Repeat word for word every line from the one holding "Switch to system theme monitor icon" to the end of the material below.
### EXTRACTED ENTRIES
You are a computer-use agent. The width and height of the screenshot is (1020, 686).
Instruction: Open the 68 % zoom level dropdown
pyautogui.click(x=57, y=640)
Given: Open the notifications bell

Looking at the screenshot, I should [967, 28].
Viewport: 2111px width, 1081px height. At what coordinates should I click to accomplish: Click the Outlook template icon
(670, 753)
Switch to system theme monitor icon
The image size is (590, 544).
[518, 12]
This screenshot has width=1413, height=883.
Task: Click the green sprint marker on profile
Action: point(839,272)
######
### SOLUTION FOR THIS EXERCISE:
Switch to system theme monitor icon
The image size is (590, 544).
[518, 12]
This screenshot has width=1413, height=883.
Task: Click the green sprint marker on profile
Action: point(839,272)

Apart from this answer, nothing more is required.